Idem, idem, idem. ¿Y quién podía ganar un debate tan elegantemente desarrollado?

Salí de ahí «poco» después de las ocho (como a las 8:55) luego de haber cumplido con dos simpáticas tareas que me habían encomendado: barrer el patio y limpiar los excusados. Pero debo dar gracias a Dios de que ése fue todo el castigo, pues en el ínterin corrí el riesgo de ser enviado al paredón. ¡Tal como suena! Porque hubo un momento en que me quedé dormido en una banca del patio, hasta que fui despertado mediante el sutil método de propinarme un marrazo (con la parte plana del marro, afortunadamente) en la suela de los zapatos.

—¡Cómo carajos te pones a dormir! —exclamó al instante mi castrense despertador—. ¿Qué no ves que estamos haciendo honores a la bandera?

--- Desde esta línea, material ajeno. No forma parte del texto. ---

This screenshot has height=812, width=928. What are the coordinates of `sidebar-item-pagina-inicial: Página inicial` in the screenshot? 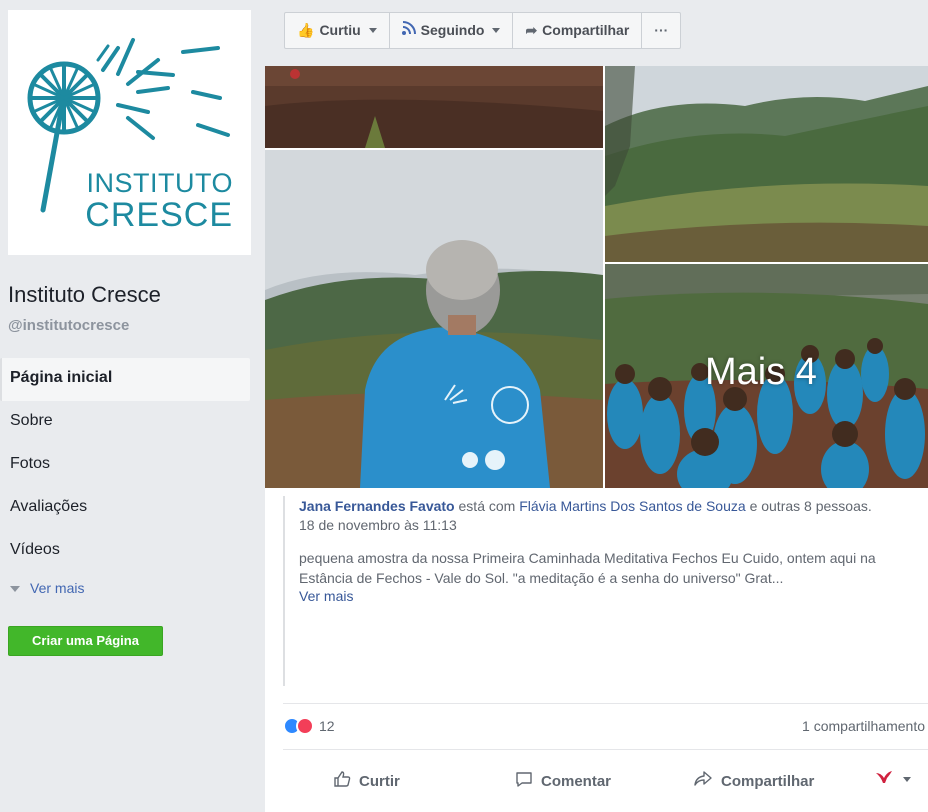 It's located at (125, 380).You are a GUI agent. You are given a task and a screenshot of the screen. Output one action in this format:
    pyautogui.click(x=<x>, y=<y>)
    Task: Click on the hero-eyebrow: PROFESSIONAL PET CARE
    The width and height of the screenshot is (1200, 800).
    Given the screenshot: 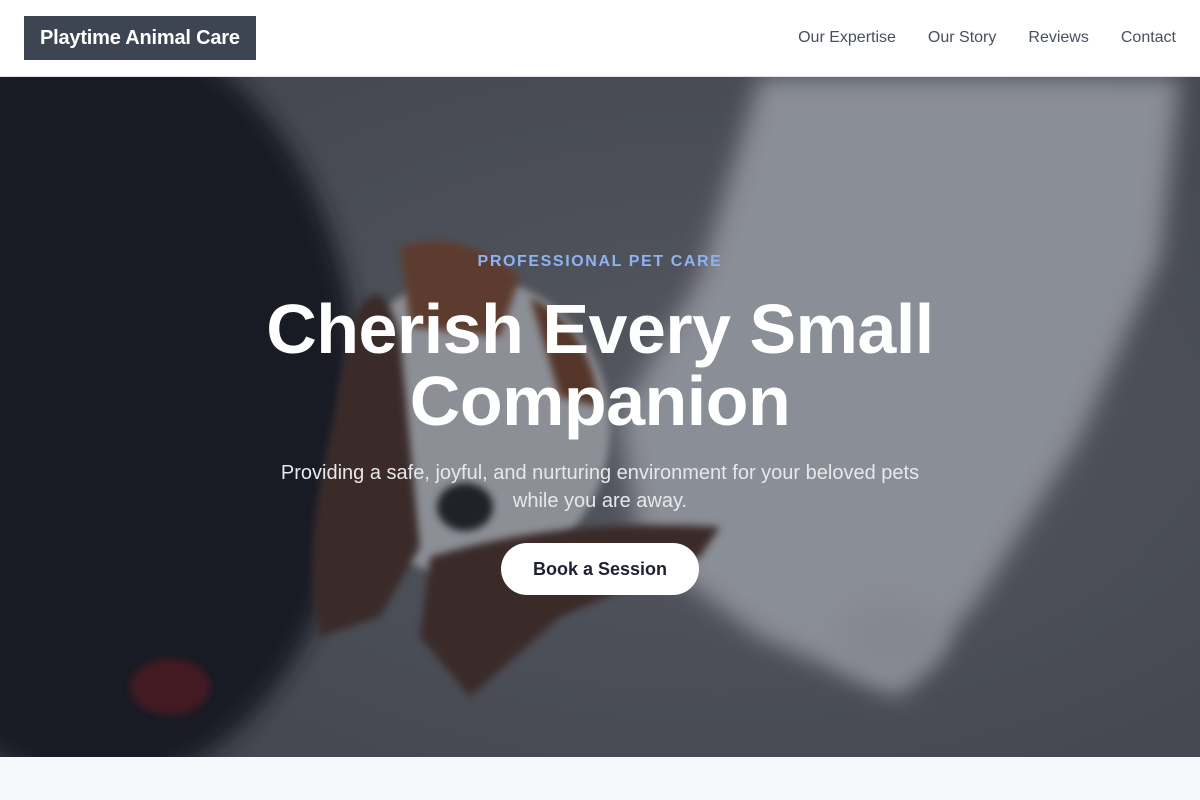 What is the action you would take?
    pyautogui.click(x=600, y=262)
    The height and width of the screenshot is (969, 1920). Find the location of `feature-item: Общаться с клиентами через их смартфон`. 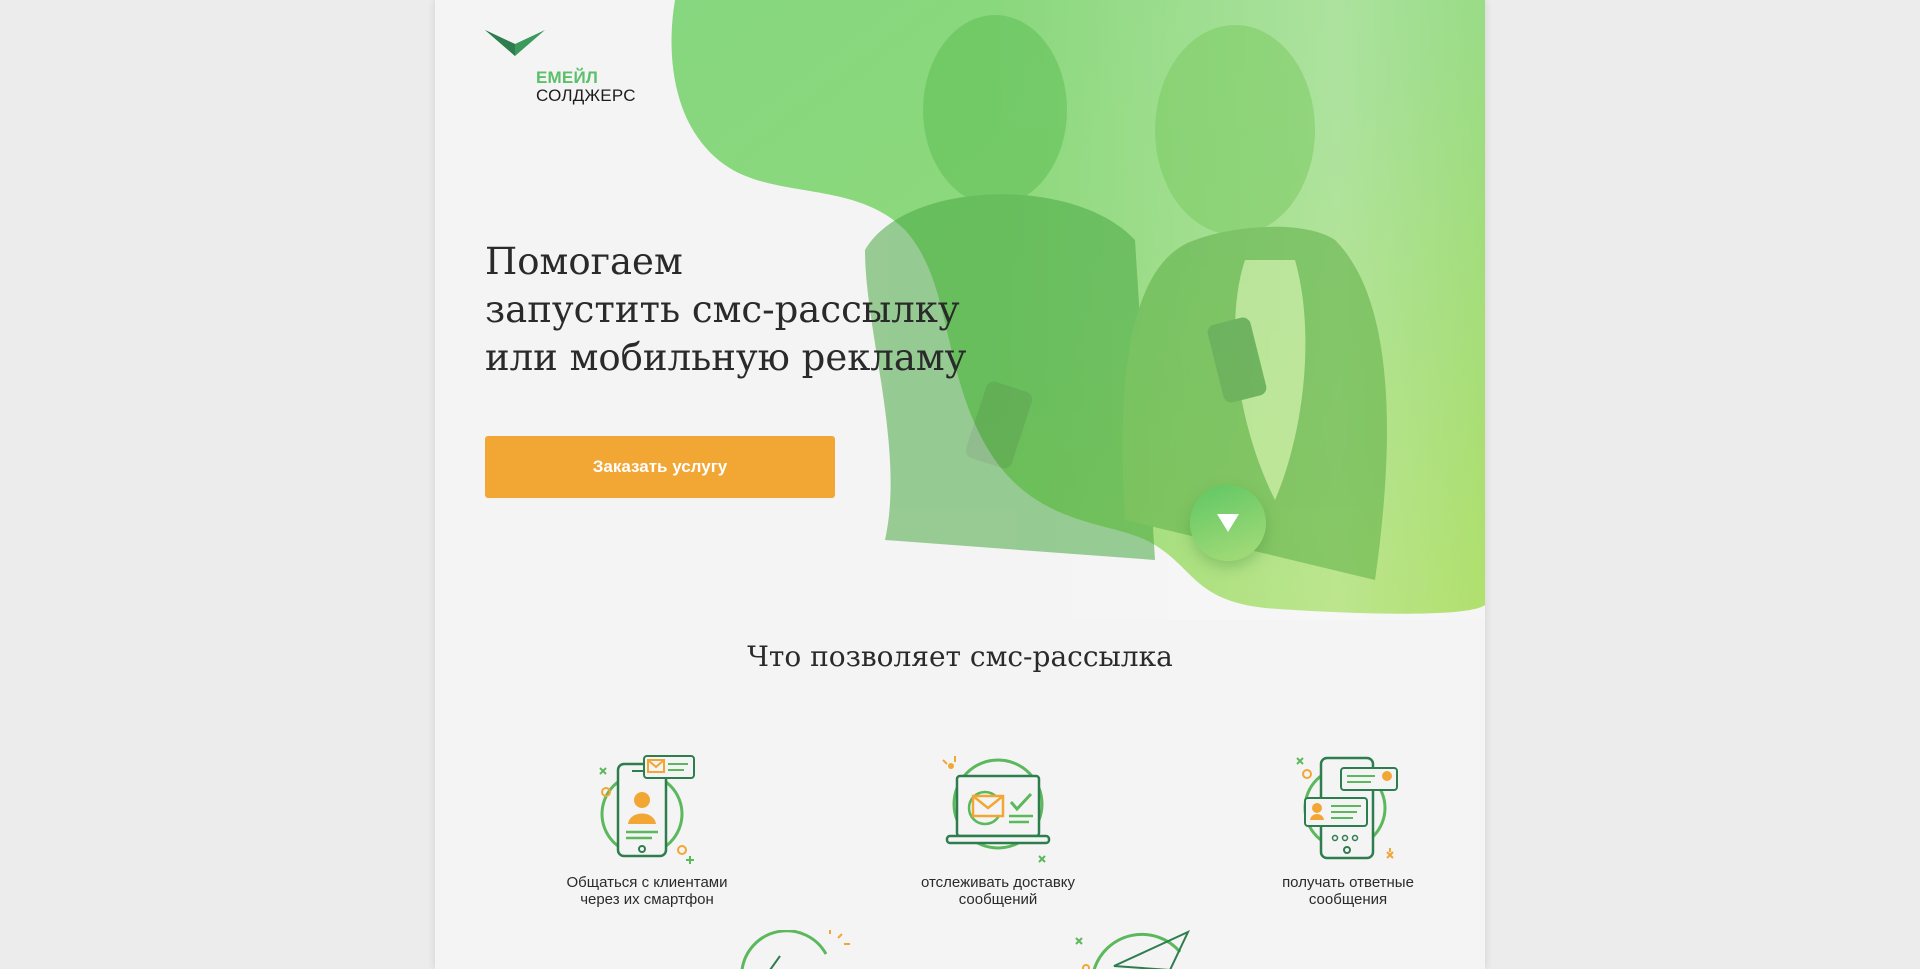

feature-item: Общаться с клиентами через их смартфон is located at coordinates (647, 830).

Efectivamente: era la hora en que el lábaro patrio descendía al compás de un redoble de tambor. Lo malo fue que yo había sido despertado tan brusca y violentamente, que lo único que se me ocurrió decir en ese momento fue:

—¡Y a mí qué me importa, carajo!

—¡Quéeeeeee!

Y al instante caí en cuenta de lo estúpido e inoportuno de mi exclamación; pero creo que en ese momento me llegó el primer indicio de que algún día yo llegaría a ser actor, pues puse la mejor cara de inocencia para decir:

—Perdón; no sabía que estaba prohibido dormir aquí.

—¡Pero insultaste a la patria!

—¿Yooooo? —pregunté con total hipocresía.

—¡Sí! ¡Te referiste a la bandera usando malas palabras, hijo de tu chingada madre! (recontra sic).

—¿Yo cuándo? —insistió el personaje que ya estaba actuando yo.

—¡Cómo; cuándo! ¡Cuando dijiste «carajo»!

—¡Aaaaaah! —exclamé entonces con una sonrisa que me salió de lo más natural. Y añadí con la misma sonrisa—: No, mi distinguido. Lo que yo dije fue que estaba soñando con un «escarabajo». Fíjese: resulta que estaba yo en uno como pantano, ¿no? Cuando de repente que veo algo así como… ¿como qué le diré?

—Mejor no digas nada. Y date de santos que no te mandé fusilar.

Y tal vez sí merecía yo algo semejante. Porque la verdad es que no sólo amo entrañablemente a mi país, sino que además me encanta nuestra bandera y siento algo muy bonito cuando la veo.